I’ve always kept this blog for mountaineering topics but the importance of the upcoming vote justifies breaking the mould. The final catalyst to speak up has been the defection today of Tory MP Douglas Carswell to UKIP.
To me the vote comes down to culture; the social and economic outlook of the people I live with. After 21 years of living north of the border, I like Scotland. I’m sure there are other parts of the UK with an equally good case but Scotland has an opportunity to do something about it.
Political change is a natural, inevitable cycle in human nature and today’s political event, to me, summed up why I want my future to be in the hands of those closer to home. Right-wing tories moving further right to UKIP (BNP_in_disguise?) reflects a political direction as far from my own as imaginable in the UK. In a referendum on whether to stay in the EU a 100%, 4 million person, Scottish vote for staying in Europe wouldn’t scratch the surface of the UK result and yet only one seat was won by UKIP in the whole of Scotland in recent local elections.
In order to understand why there is so much conflicting information remember that a huge amount of negotiation is going to happen after the vote before full independence in 2016. This is a referendum on where the cards are going to sit at the table. At this moment both sides are in full political mode with the main game being to undermine the other; that’s what politicians do. I’ve tried to bypass the mire and stick to some logical truths.
Oil & other assetts
We’ve just gone to war in Iraq and Afganistan fundamentally over oil. Eastern Europe is unstable and I can only see the value of safe Scottish oil increasing and every last drop being extracted. Scotland also has a wealth of other assets to sell. I can only comment with any authority on tourism and whisky but both are industries on a major upsurge.
Negotiations at all levels will be intense with both sides wanting the best deal. What I am convinced about is that rUK does not want a 3rd world economy next door so I don’t fear impending poverty. I also know who I would back in a poker game between Salmond & Cameron.
If the banks & goverment in rUK create problems with Scotland keeping the pound it would be economic vandalism against their own biggest (2nd?) trading nation with stupid repurcusions at home. Darling dropped a clanger by admitting there was nothing to stop it in the last debate. What is interesting is that we would be tied to the success or failure of the pound and rUK. The only conclusion I can make is that this common interest should act as a stabaliser between the countries.

Problem details.
Answer these questions from the blog post:
1. How many years has the writer lived north of the border?
2. How many seats did UKIP win in the whole of Scotland in recent local elections?
3. In what year does the post expect full independence?
None of the rows have anything to do with the blog post.

[Entries drawn from a collection]
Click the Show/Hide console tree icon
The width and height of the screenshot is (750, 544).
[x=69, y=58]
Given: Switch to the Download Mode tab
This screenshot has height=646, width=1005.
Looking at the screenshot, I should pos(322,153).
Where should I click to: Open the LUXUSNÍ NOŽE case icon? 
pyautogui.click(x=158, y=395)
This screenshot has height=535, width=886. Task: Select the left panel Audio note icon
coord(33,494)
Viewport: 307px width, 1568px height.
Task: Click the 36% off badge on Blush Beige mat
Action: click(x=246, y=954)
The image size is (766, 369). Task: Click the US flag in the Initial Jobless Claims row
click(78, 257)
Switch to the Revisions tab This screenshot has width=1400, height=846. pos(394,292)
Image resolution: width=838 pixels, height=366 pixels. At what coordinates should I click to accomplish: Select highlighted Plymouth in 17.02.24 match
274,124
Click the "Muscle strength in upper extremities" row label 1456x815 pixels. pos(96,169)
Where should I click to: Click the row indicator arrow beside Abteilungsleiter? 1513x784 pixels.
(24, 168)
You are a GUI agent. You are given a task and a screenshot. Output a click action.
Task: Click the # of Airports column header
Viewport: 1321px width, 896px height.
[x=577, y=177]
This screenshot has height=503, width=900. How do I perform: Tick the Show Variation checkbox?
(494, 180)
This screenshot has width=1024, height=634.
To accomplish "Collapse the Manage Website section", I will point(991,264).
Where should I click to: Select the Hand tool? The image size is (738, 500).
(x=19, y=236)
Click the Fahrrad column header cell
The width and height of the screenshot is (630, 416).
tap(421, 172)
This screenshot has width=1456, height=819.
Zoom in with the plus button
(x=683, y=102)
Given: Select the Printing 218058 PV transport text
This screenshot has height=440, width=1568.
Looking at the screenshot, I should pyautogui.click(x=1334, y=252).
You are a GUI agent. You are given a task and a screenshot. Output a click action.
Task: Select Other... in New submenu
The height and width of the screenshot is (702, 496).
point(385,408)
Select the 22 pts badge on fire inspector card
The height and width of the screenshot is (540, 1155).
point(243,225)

Problem solution.
1. 21 years
2. One seat
3. 2016